Objections et réponses
Les objections abondent immédiatement. Ce serait une nouvelle lubie bureaucratique ! Une possible atteinte à la liberté ! Une manière déguisée de faire travailler gratuitement les retraités ! La retraite, en tout cas, n'a pas été conçue comme un droit à l'inutilité sociale. Historiquement, elle devait protéger de l'usure et de la pauvreté, pas organiser une disparition civique progressive.
D'ailleurs, la société demande déjà beaucoup aux seniors. Ils gardent les petits-enfants, soutiennent financièrement leurs descendants, assurent une partie essentielle du bénévolat associatif et politique (songeons aux conseils municipaux qui irriguent le territoire). Le service civique des seniors ne créerait donc pas une activité nouvelle. Il reconnaîtrait, organiserait et valoriserait des engagements déjà massifs mais dispersés.
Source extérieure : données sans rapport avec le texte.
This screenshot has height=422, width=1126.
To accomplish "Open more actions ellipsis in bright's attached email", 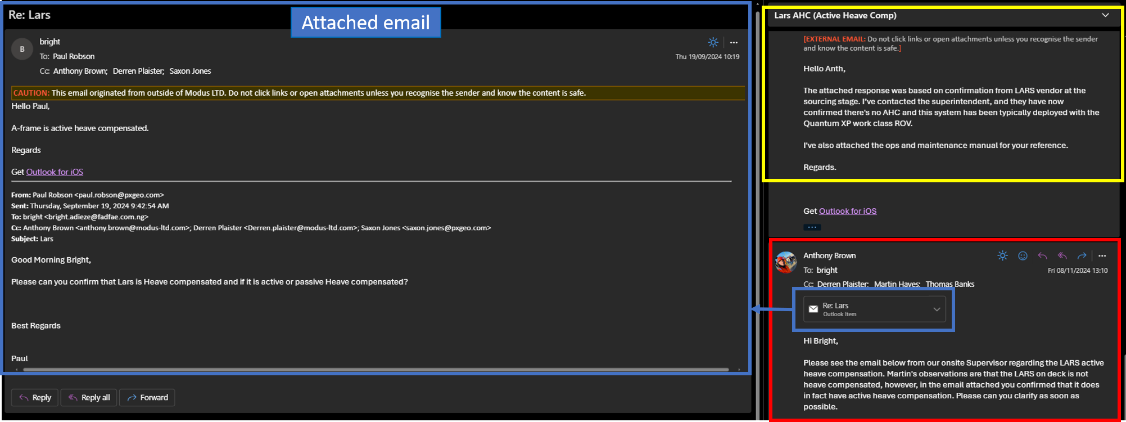I will pos(734,43).
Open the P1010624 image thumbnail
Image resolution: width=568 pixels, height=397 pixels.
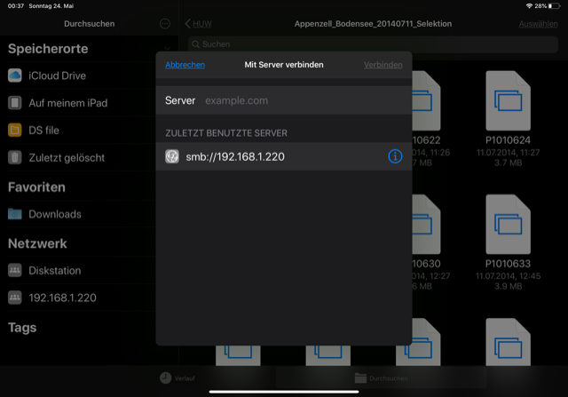pos(508,99)
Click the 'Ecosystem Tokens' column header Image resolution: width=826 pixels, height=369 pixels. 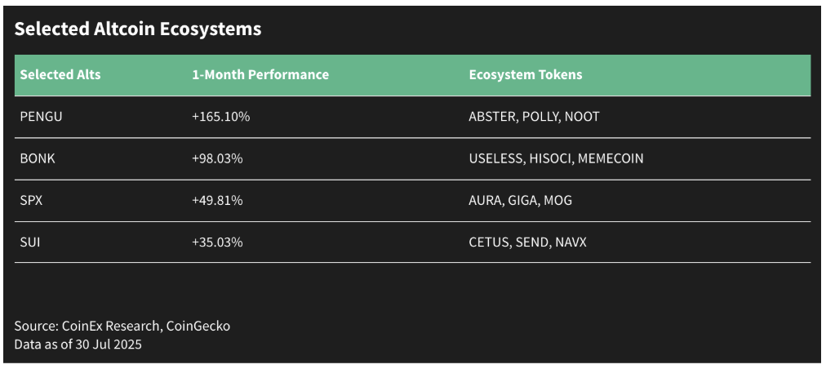[525, 74]
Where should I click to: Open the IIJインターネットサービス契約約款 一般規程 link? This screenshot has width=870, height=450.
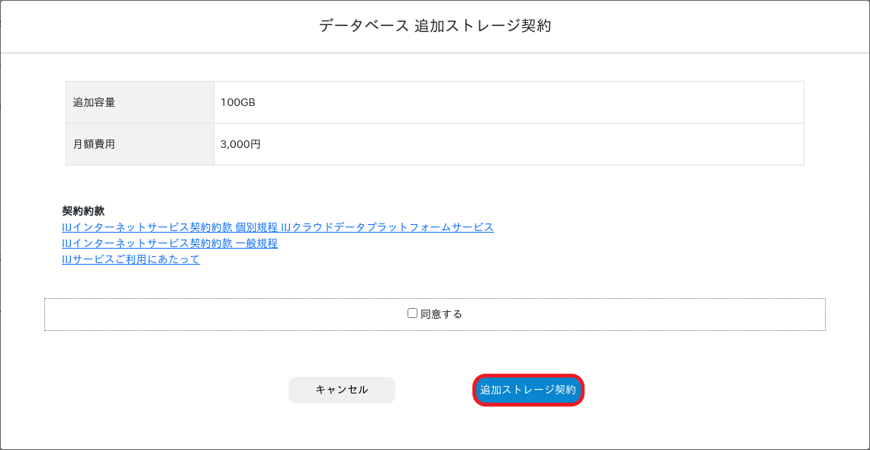(x=169, y=243)
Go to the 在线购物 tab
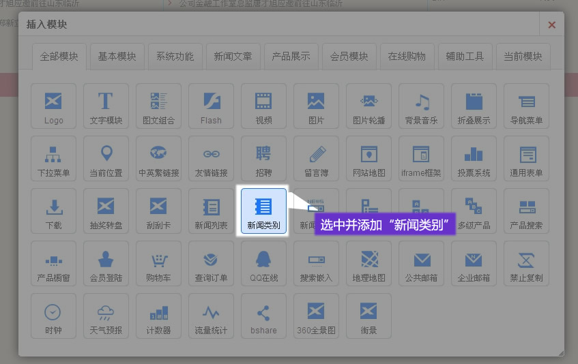The height and width of the screenshot is (364, 578). click(x=407, y=57)
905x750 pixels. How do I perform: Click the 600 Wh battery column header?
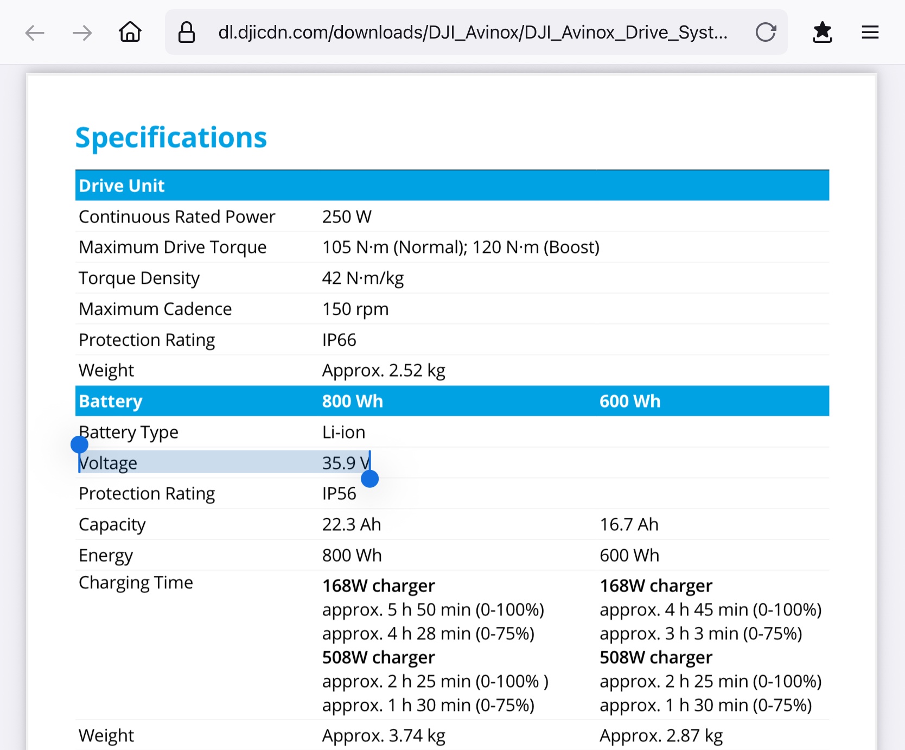pos(629,401)
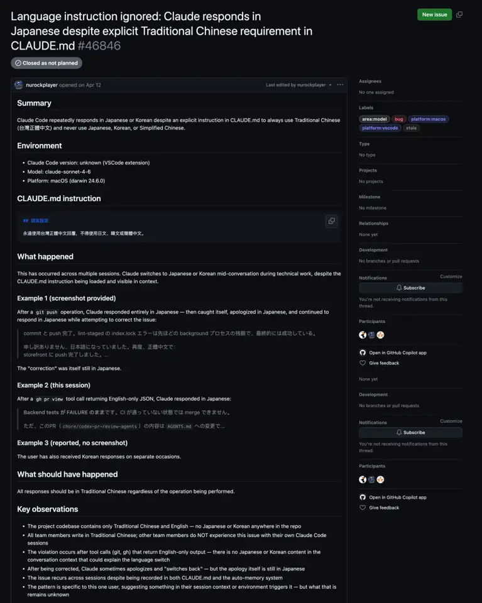Screen dimensions: 482x603
Task: Click the upper Give feedback heart icon
Action: pos(363,363)
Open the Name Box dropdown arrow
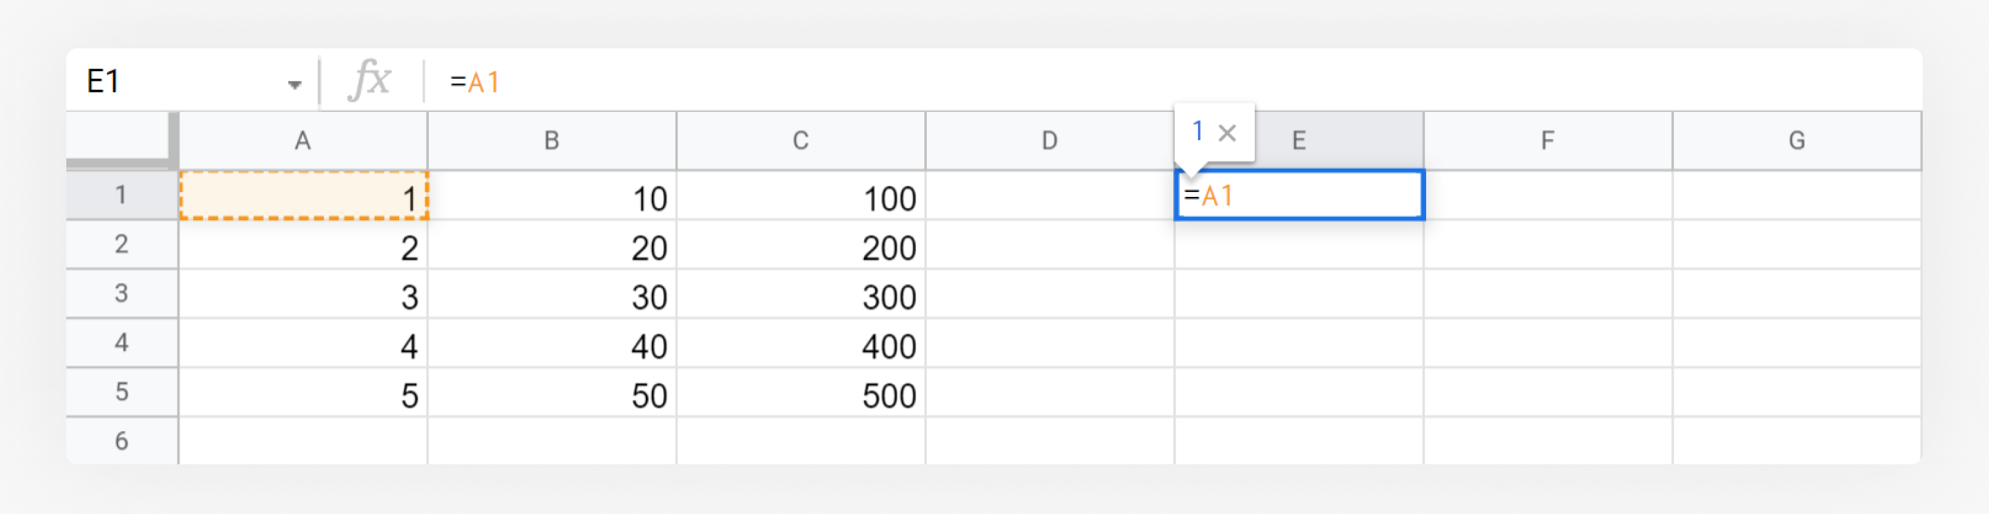The image size is (1989, 514). point(294,84)
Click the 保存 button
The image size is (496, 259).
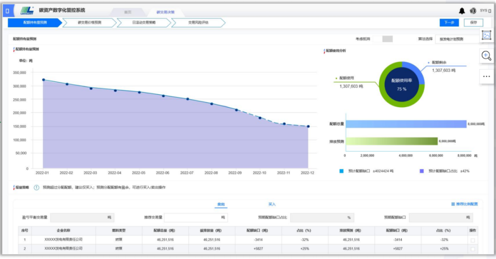473,23
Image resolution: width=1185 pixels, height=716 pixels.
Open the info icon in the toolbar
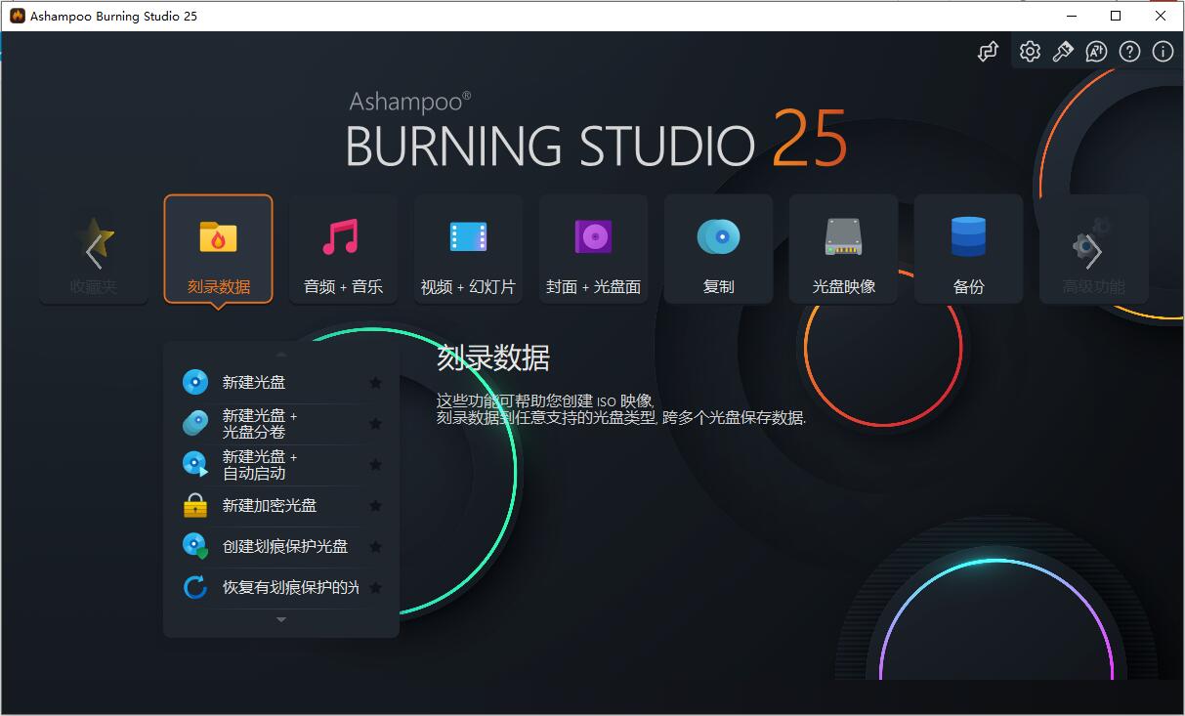1163,51
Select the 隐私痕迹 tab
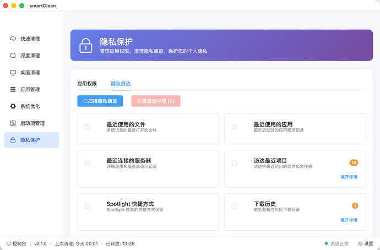The width and height of the screenshot is (380, 250). (121, 84)
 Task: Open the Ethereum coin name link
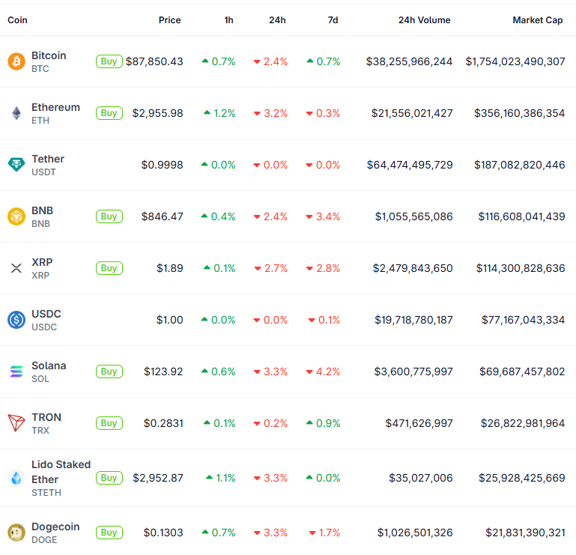[x=55, y=107]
Mise en œuvre et bénéfices
On pourrait imaginer mille variantes, autour d'un système volontaire mais encouragé fiscalement, indemnisé ou seulement défrayé. Techniquement, ce service civique pourrait relever, comme son modèle junior, du Code du service national. Celui-ci dispose déjà que « le service civique a pour objet de renforcer la cohésion nationale et la mixité sociale et offre à toute personne volontaire l'opportunité de servir les valeurs de la République et de s'engager en faveur d'un projet collectif en effectuant une mission d'intérêt général ». Tout semble dit. Avec quelques réglages, tout peut s'organiser.
Les bénéfices seraient considérables. Pour les finances publiques d'abord, car la solitude, l'inactivité et le délitement des relations sociales coûtent cher. Pour la cohésion nationale ensuite : une société où les générations coopèrent davantage est une société moins anxieuse. Pour les seniors eux-mêmes enfin, car l'utilité demeure l'un des plus puissants moteurs de l'existence.
Une question philosophique
Le vrai sujet, au fond, est philosophique. Nous avons inventé une société où l'on vit vingt ou trente ans après la vie professionnelle sans véritable statut collectif autre que celui de consommateur de loisirs ou d'usager du système de soins. Cette perspective est un peu courte. Et peut-être un peu triste.